Transcriptome analysis of an AKT inhibitor-resistant endometrial cancer cell line.

Background: Drug resistance in endometrial cancer (EC) is a serious problem and a barrier to improving prognosis. The PI3K/AKT/mTOR pathway is highly activated in EC and can serve as a potential therapeutic target. Inhibitors against AKT have been developed, but resistance to these inhibitors is a concern. This study aimed to establish AKT inhibitor resistant cell lines and identify differentially expressed genes (DEGs) between parental and AKT inhibitor resistant cell lines to understand the mechanism of drug resistance to AKT inhibitors in EC.

Methods: The sensitivity of eight EC cell lines to AKT inhibitor was analyzed. One of them was used to establish a drug-resistant cell line. DEGs were examined using RNA sequencing (RNA-seq). Furthermore, DEGs were comprehensively analyzed to identify hub genes. Hub genes were evaluated using quantitative real-time polymerase chain reaction.

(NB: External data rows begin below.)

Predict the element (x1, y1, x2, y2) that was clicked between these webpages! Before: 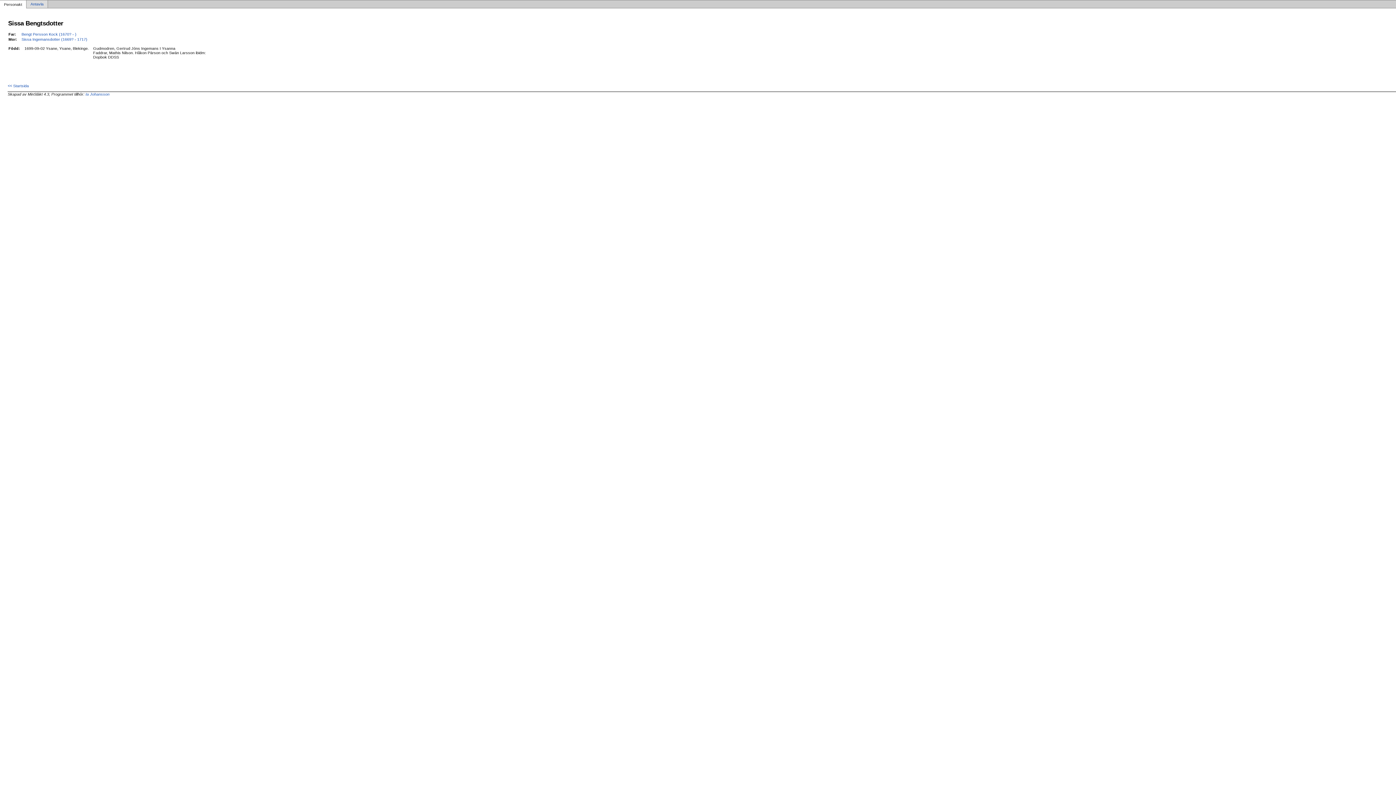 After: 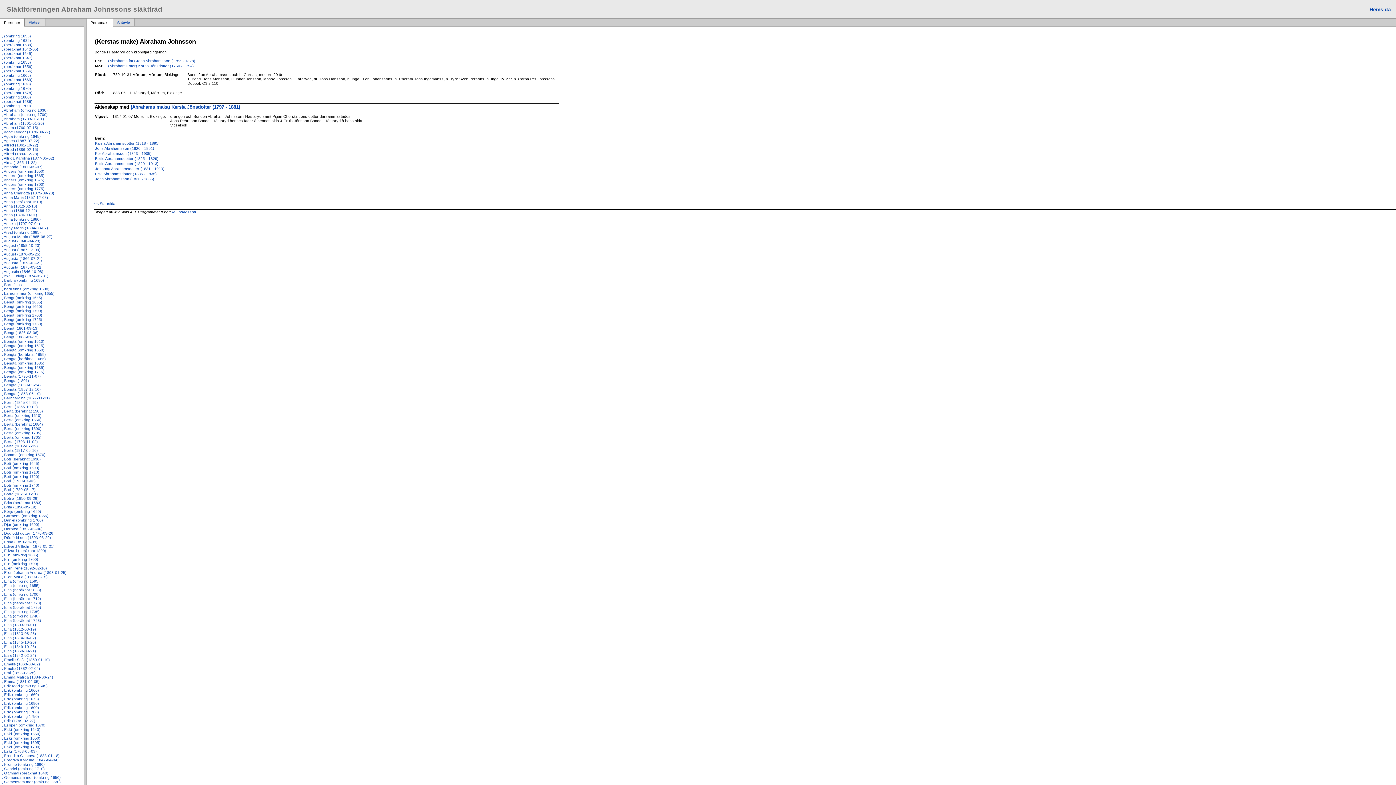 Action: label: << Startsida bbox: (7, 83, 28, 87)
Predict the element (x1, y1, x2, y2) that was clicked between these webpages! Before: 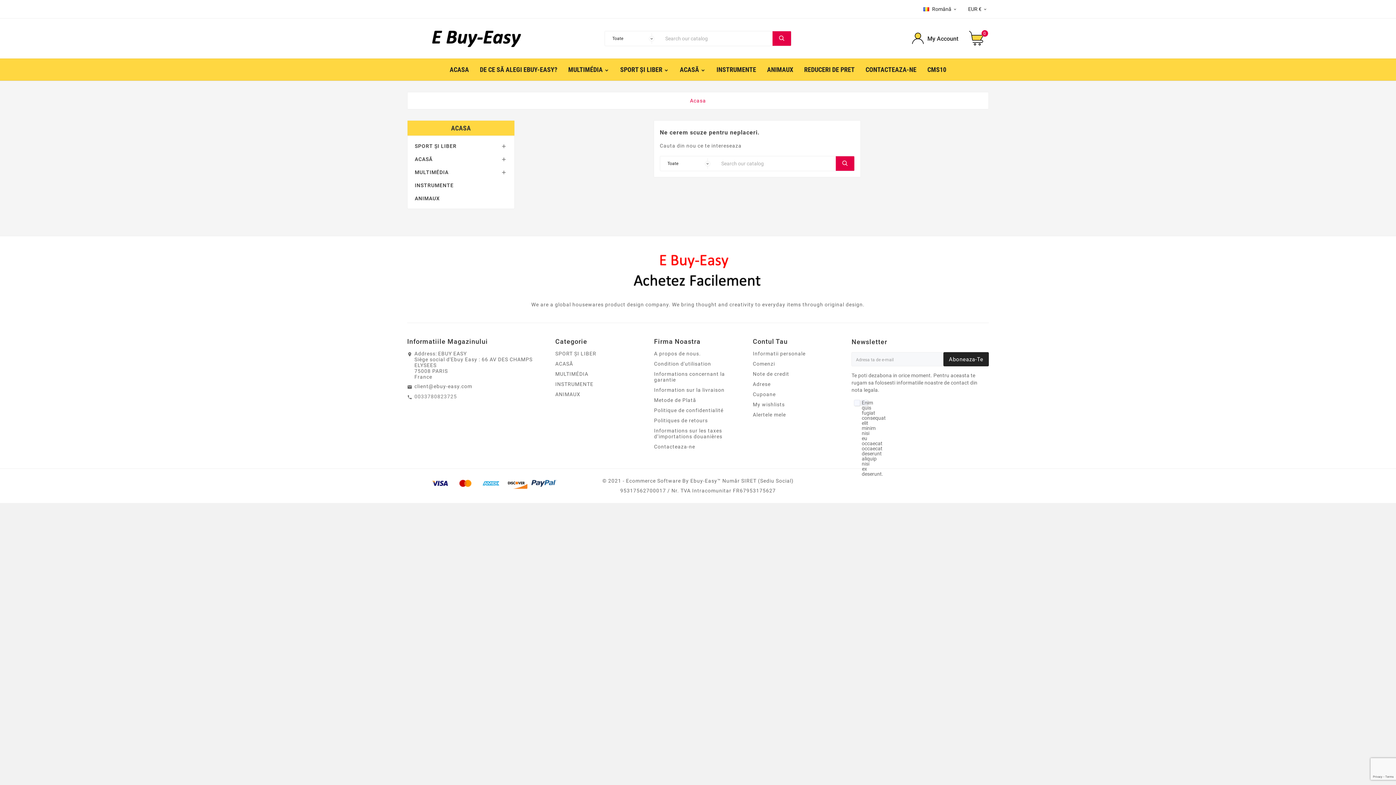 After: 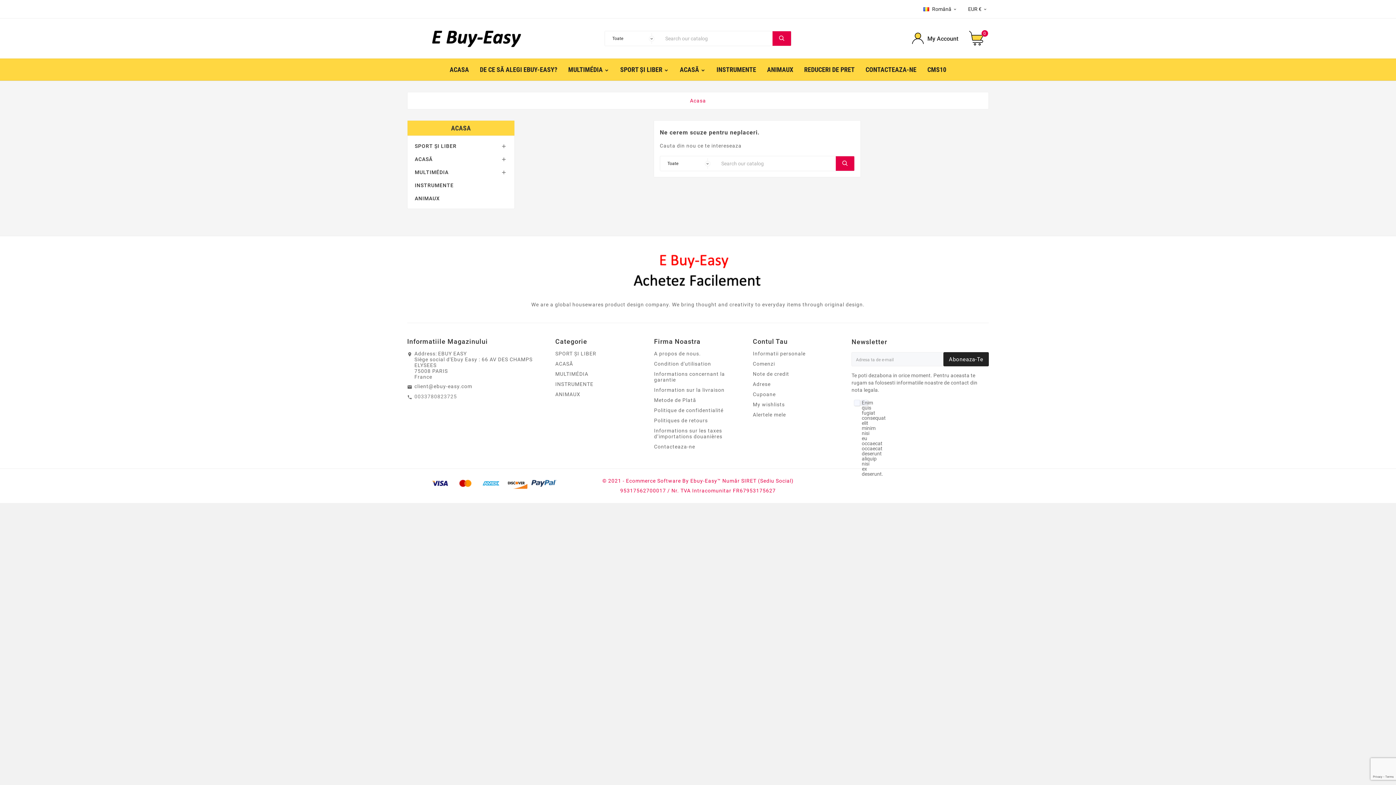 Action: bbox: (599, 488, 796, 493) label: © 2021 - Ecommerce Software By Ebuy-Easy™ Număr SIRET (Sediu Social) 95317562700017 / Nr. TVA Intracomunitar FR67953175627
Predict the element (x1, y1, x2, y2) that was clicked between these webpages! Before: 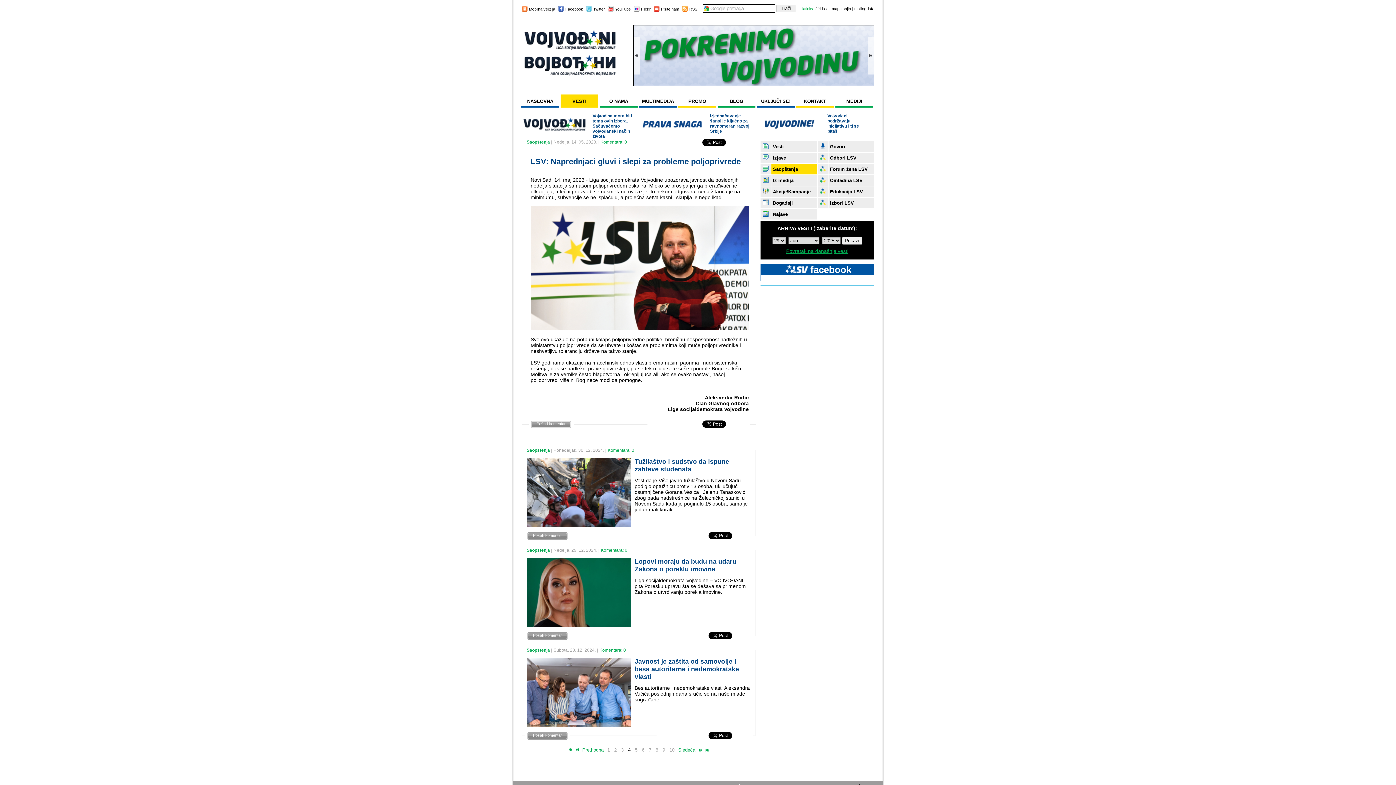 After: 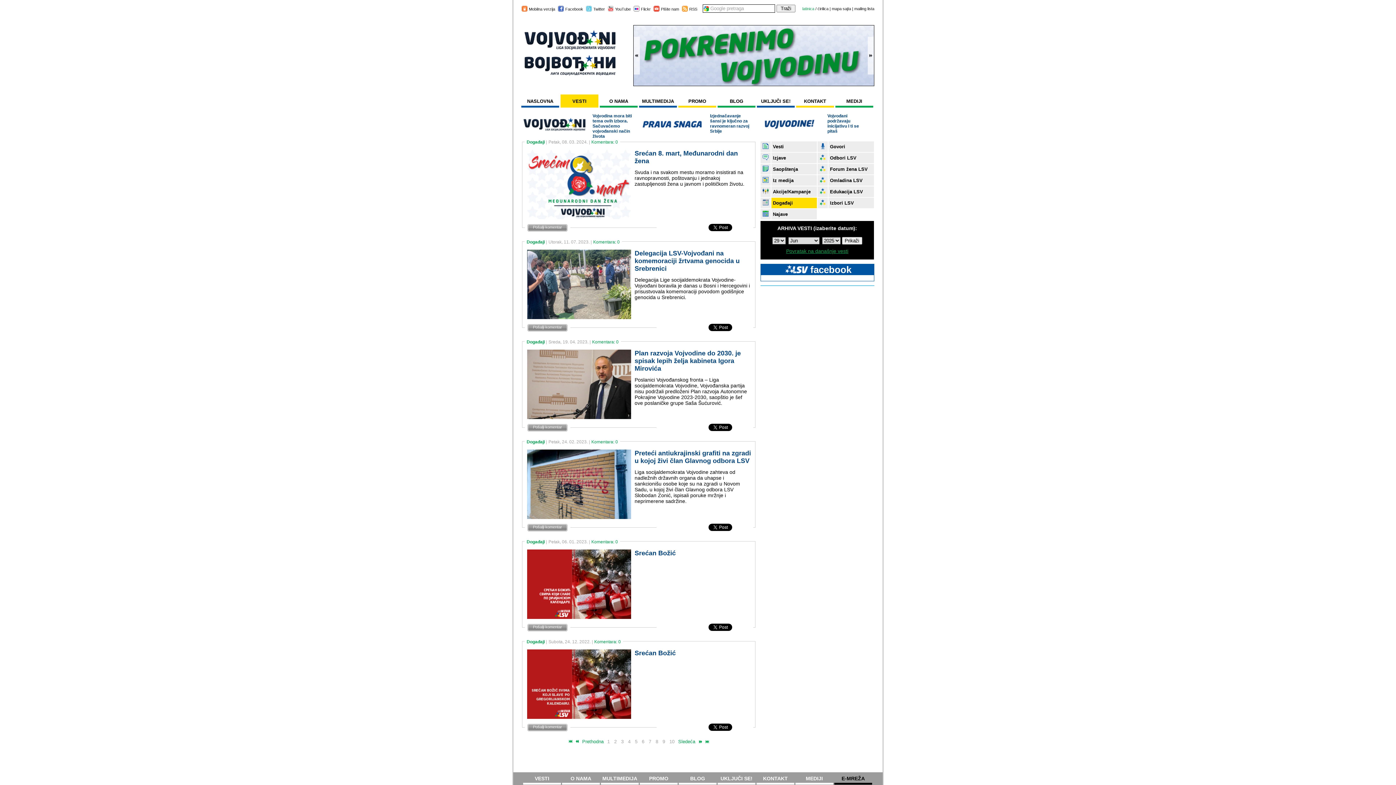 Action: label: Događaji bbox: (773, 200, 793, 205)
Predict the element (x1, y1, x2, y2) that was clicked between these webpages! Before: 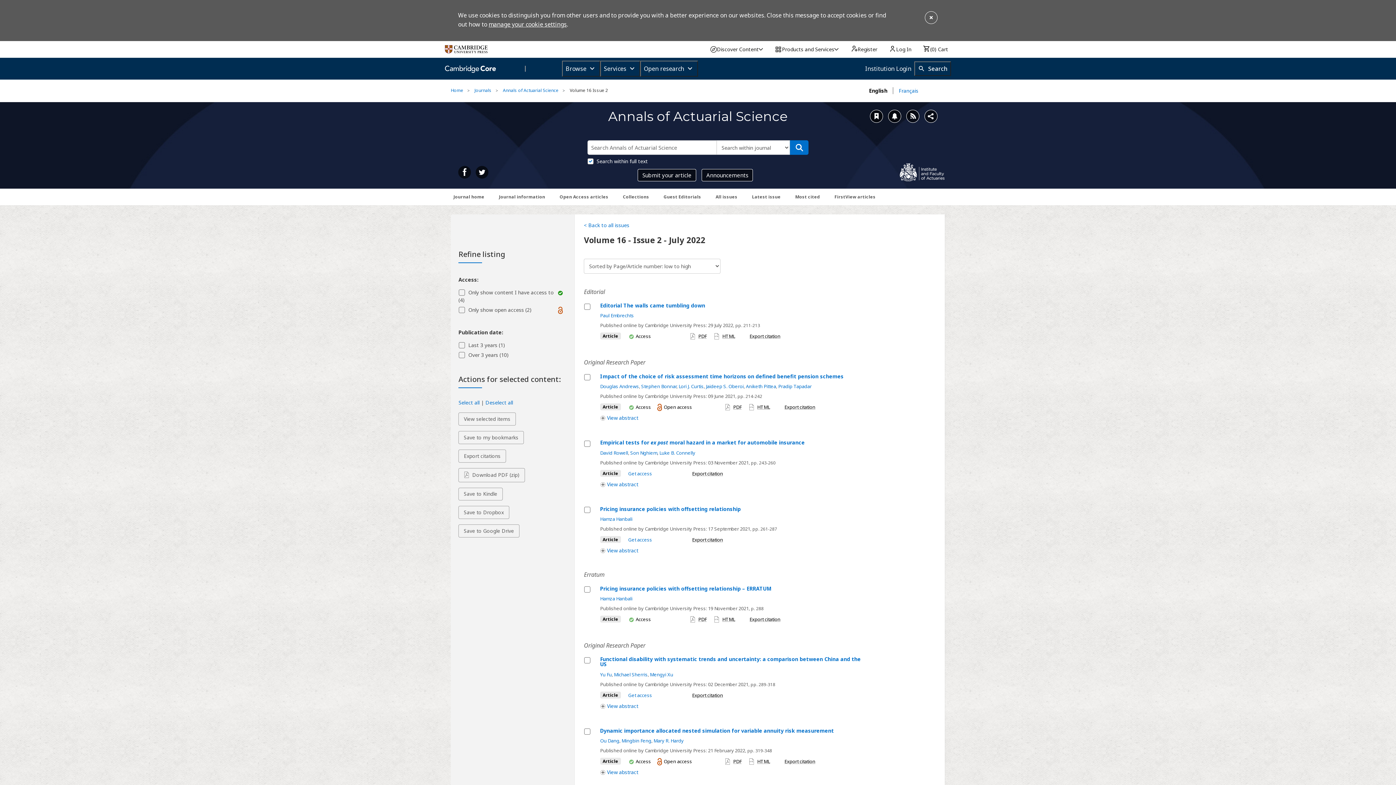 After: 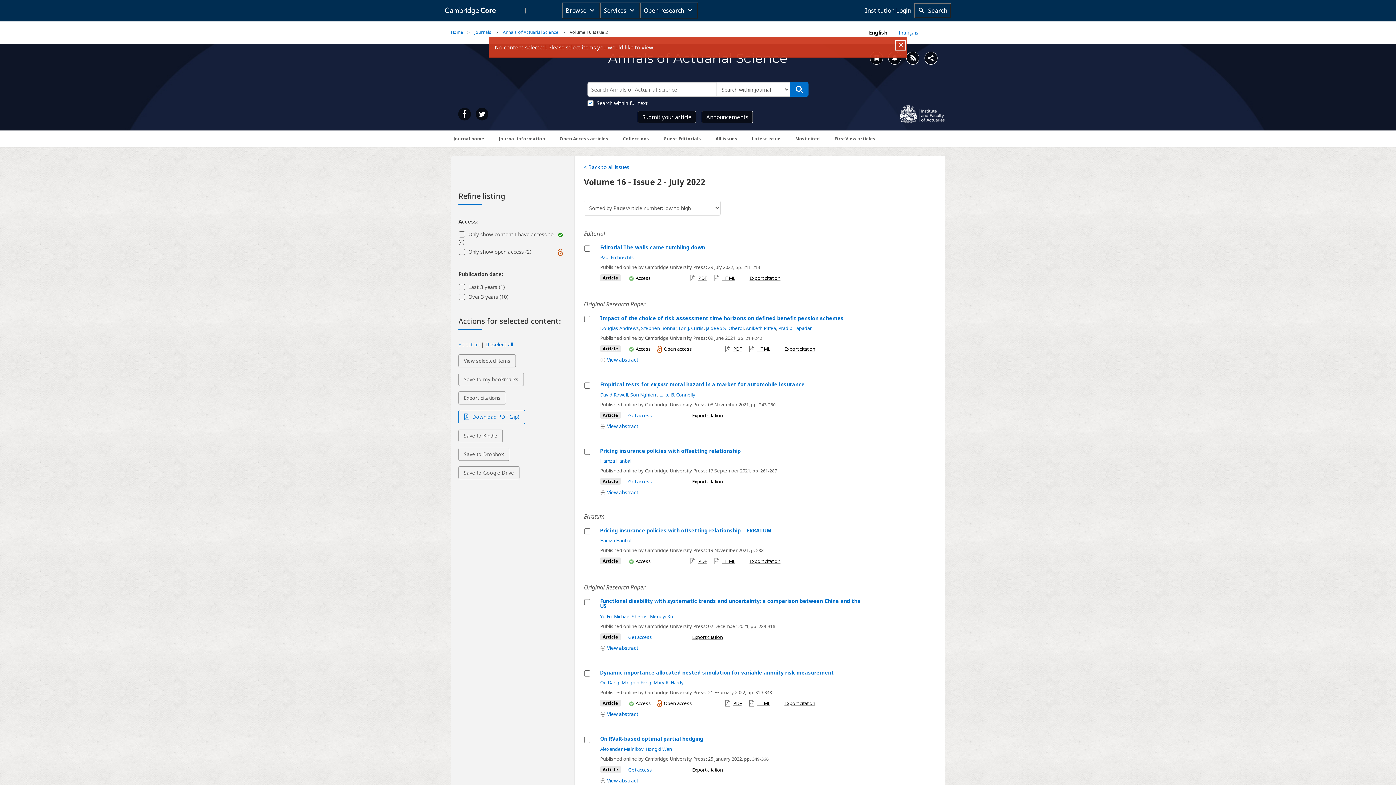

Results: RNA-seq identified 617 DEGs. Hub genes were selected using bioinformatics analysis. The top 10 hub genes were TNF, CDH1, CCND1, COL1A1, CDH2, ICAM1, CAV1, THBS1, NCAM1, and CDKN2A. Relative mRNA expression was significantly upregulated for TNF, CDH1, CCND1, THBS1, p16^INK4a, and p14^ARF and significantly downregulated for CDH2, ICAM1, and NCAM1 in borussertib-resistant EC cell line.

Conclusions: Drug resistance to AKT inhibitors may depend on genes related to cell adhesion-mediated resistance and transforming growth factor β signaling.